Saadani Maa Alainine une parmi des milliers de garçons et de filles qui ont été expatriés de  force vers Cuba par les mercenaires de Polisario, afin  de  fabriquer une génération de séparatistes , mais avec Saadani, ils n’ont pas réussi au moins ..
Dans la première partie de la rencontre avec la presse, raconte cette activiste et militante sahraouie, raconte les détails  de la torture des séparatistes des enfants et des femmes, et  elle compte une parmi des milliers de victimes qui ont été torturés dans les places publiques
La jeune femme, qui est née en 1976 à Dakhla au sud du Royaume, a d’abord refusé de parler de des détails de sa souffrance et de sa famille dans les camps de Tindouf.
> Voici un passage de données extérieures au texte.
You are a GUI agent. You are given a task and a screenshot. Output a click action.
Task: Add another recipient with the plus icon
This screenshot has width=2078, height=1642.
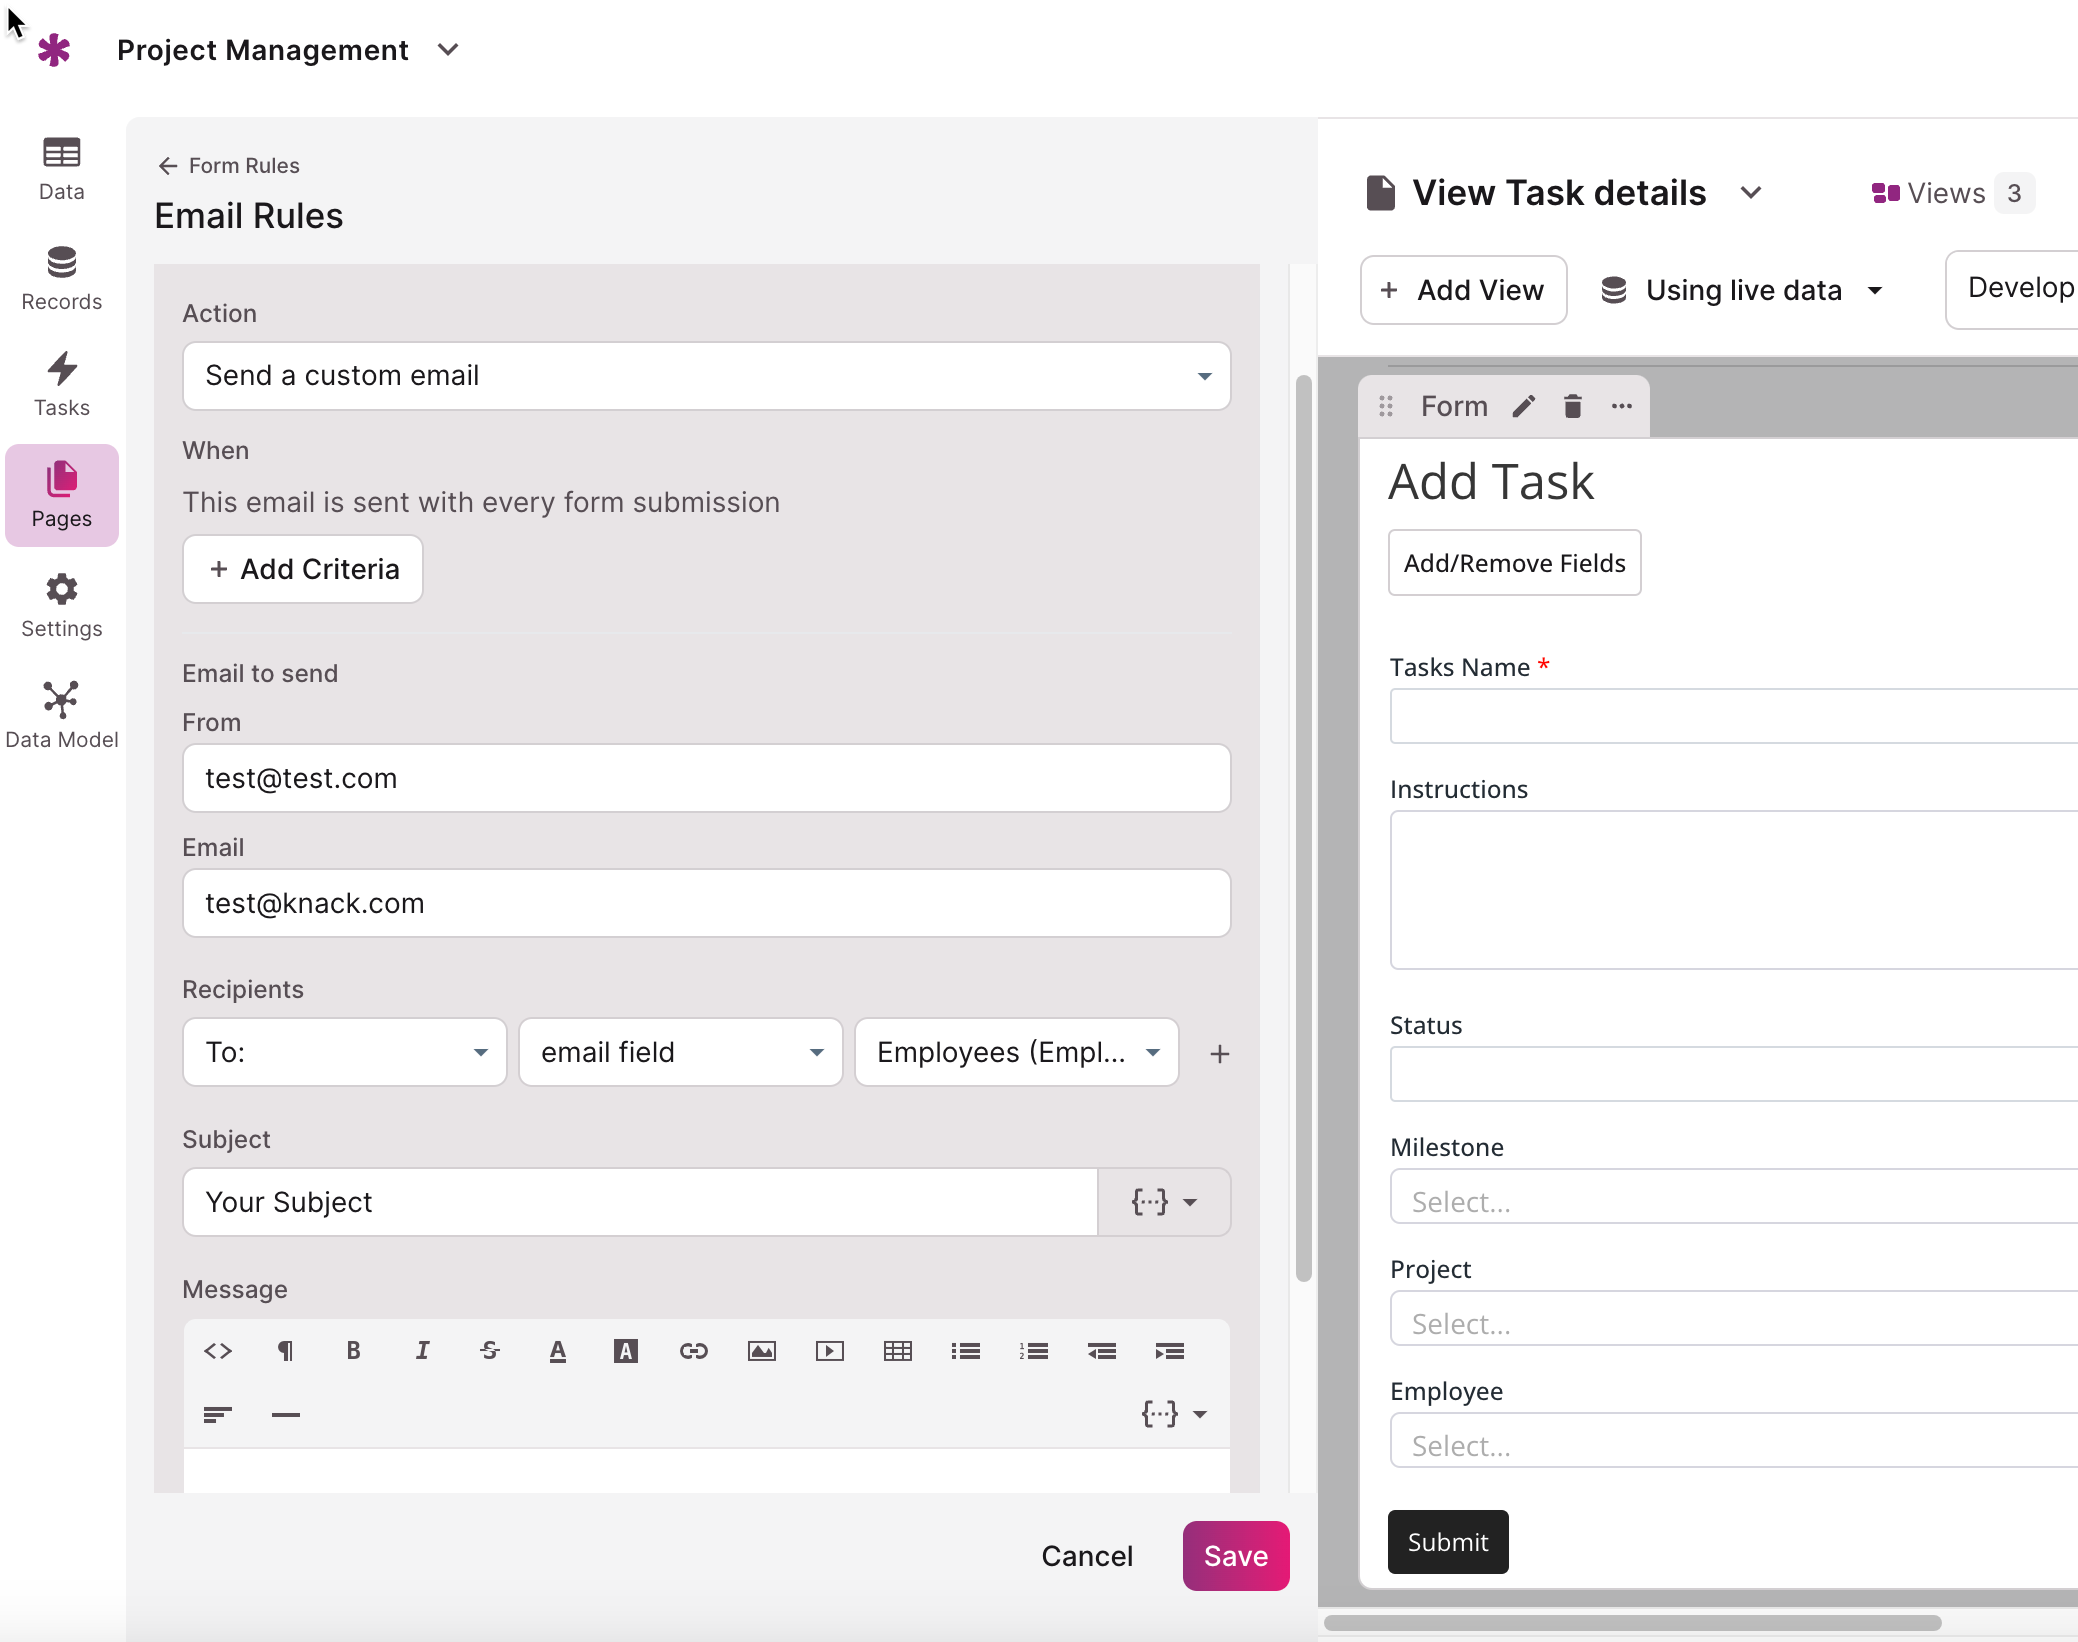pyautogui.click(x=1219, y=1053)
En raison de cette douleur interne dans sa mémoire blessée, plus le fléau de sa « torture » et de sa famille par la direction du Polisario, en raison de l’attitude de son père Cheikh Maa Alainine sur  la question du Sahara. Son père Cheikh Maa Alainine a toujours revendiqué l’attachement des provinces du sud du Royaume au Maroc. Des liens d’allégeance et historiques,  » dit-elle, ajoutant: «quand nous étions à l’époque dans les camps de Tindouf, ils nous décrivaient comme la famille du sale traître  » .
Au début : C’était  assassinat  et  torture
« J’ai commencé à souffrir dans ma vie quand j’ai rejoint mes parents  vers les camps de Tindouf, c’était  durant l’année 1978, et c’est alors que j‘avait  un an et demi »  raconte Saadani, pleures et larmes aux yeux et pleures, comme si on a touché quelque chose au fond d’elle. L’entretien  a été  arrêté  maintes fois. Après  deux heures de souffrance internes avec des souvenirs noirs et cassants, on a  pu continuer la rencontre.
«  C’est une réalité douloureuse qui me fait saigner mon interne… c’était assez atroce et si noir ce que j’ai subit, comment voulez vous que je ne pleure pas. J’ appelle  à  la justice internationale, car, dans  le début du Polisario , début  caractérisé par l’assassinat et  torture , puis  liquider de tout ceux qui contrarient  leurs paroles et leur thèse séparatiste, à savoir l’établissement d’un Etat indépendant . »
« Les Sahraouis n’ont jamais été contre l’Etat Marocain, mais ils étaient contre les Espagnols. A l’époque, la Mauritanie a été sur la même ligne.  C’était le rêve des sahraouis résidents au désert, de se débarrasser de colonialisme espagnol, mais les sahraouis ont mal compris la conduite vers l’enfer du Polizario. Des familles entières, de plein gré ou forcées, ont été  conduites vers les camps de Tindouf, en Algérie. »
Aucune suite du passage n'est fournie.